Written request> Reproduce the items verbatim, starting at the first line and ending at the line that contains "pos(587,93)", with both ends included.

::: Records for the task

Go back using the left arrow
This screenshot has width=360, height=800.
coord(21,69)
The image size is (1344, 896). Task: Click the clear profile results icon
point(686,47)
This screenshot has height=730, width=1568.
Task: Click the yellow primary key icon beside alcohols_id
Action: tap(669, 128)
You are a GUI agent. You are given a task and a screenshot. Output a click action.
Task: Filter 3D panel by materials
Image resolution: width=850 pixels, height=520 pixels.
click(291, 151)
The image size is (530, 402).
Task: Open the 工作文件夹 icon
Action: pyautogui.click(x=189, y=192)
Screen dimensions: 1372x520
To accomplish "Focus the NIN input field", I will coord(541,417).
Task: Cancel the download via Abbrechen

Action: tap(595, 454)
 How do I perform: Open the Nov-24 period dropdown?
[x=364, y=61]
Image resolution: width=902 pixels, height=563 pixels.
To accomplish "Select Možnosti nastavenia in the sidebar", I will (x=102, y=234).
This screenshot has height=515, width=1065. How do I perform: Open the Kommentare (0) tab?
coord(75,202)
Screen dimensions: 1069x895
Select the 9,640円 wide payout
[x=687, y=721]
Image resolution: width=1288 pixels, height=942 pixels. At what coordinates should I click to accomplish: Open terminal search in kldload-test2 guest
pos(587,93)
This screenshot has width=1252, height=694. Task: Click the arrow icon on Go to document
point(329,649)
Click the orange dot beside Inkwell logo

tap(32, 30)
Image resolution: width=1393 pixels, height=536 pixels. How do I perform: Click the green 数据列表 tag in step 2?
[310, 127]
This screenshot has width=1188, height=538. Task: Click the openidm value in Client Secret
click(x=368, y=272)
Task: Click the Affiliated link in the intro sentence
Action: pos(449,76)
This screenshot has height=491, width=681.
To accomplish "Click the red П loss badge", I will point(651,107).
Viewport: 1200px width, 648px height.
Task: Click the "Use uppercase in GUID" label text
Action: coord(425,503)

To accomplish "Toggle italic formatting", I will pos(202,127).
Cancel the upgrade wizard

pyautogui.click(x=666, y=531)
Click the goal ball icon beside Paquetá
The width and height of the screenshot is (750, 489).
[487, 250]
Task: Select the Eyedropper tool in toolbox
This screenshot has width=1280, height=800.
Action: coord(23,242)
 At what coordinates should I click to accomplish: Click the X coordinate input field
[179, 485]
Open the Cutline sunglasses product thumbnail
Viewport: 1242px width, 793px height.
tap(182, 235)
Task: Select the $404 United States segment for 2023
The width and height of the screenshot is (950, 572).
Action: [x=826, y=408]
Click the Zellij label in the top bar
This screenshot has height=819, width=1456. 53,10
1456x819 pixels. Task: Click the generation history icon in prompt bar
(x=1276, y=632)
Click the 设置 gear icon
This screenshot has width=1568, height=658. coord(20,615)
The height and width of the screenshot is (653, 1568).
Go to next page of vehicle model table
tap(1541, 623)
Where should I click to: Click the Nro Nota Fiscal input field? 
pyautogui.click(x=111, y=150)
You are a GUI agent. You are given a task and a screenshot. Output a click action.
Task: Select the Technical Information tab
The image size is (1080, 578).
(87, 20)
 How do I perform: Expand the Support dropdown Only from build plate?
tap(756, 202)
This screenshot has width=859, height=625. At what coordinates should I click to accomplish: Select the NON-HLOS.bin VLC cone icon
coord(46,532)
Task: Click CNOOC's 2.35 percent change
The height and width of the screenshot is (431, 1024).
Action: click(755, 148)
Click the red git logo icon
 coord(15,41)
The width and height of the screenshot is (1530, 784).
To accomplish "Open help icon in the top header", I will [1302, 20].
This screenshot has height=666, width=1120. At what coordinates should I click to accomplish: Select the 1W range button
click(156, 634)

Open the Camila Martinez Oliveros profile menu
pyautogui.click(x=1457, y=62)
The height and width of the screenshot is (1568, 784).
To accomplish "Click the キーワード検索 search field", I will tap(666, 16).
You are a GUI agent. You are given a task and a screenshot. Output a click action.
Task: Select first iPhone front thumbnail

::::::

Solved problem>
Go back using the left arrow
This screenshot has width=360, height=800.
coord(21,69)
The image size is (1344, 896). Task: Click the clear profile results icon
point(686,47)
This screenshot has height=730, width=1568.
Task: Click the yellow primary key icon beside alcohols_id
Action: tap(669, 128)
You are a GUI agent. You are given a task and a screenshot. Output a click action.
Task: Filter 3D panel by materials
Image resolution: width=850 pixels, height=520 pixels.
click(291, 151)
The image size is (530, 402).
Task: Open the 工作文件夹 icon
Action: pyautogui.click(x=189, y=192)
Screen dimensions: 1372x520
To accomplish "Focus the NIN input field", I will coord(541,417).
Task: Cancel the download via Abbrechen

Action: tap(595, 454)
 How do I perform: Open the Nov-24 period dropdown?
[x=364, y=61]
Image resolution: width=902 pixels, height=563 pixels.
To accomplish "Select Možnosti nastavenia in the sidebar", I will (x=102, y=234).
This screenshot has height=515, width=1065. How do I perform: Open the Kommentare (0) tab?
coord(75,202)
Screen dimensions: 1069x895
Select the 9,640円 wide payout
[x=687, y=721]
Image resolution: width=1288 pixels, height=942 pixels. At what coordinates should I click to accomplish: Open terminal search in kldload-test2 guest
pos(587,93)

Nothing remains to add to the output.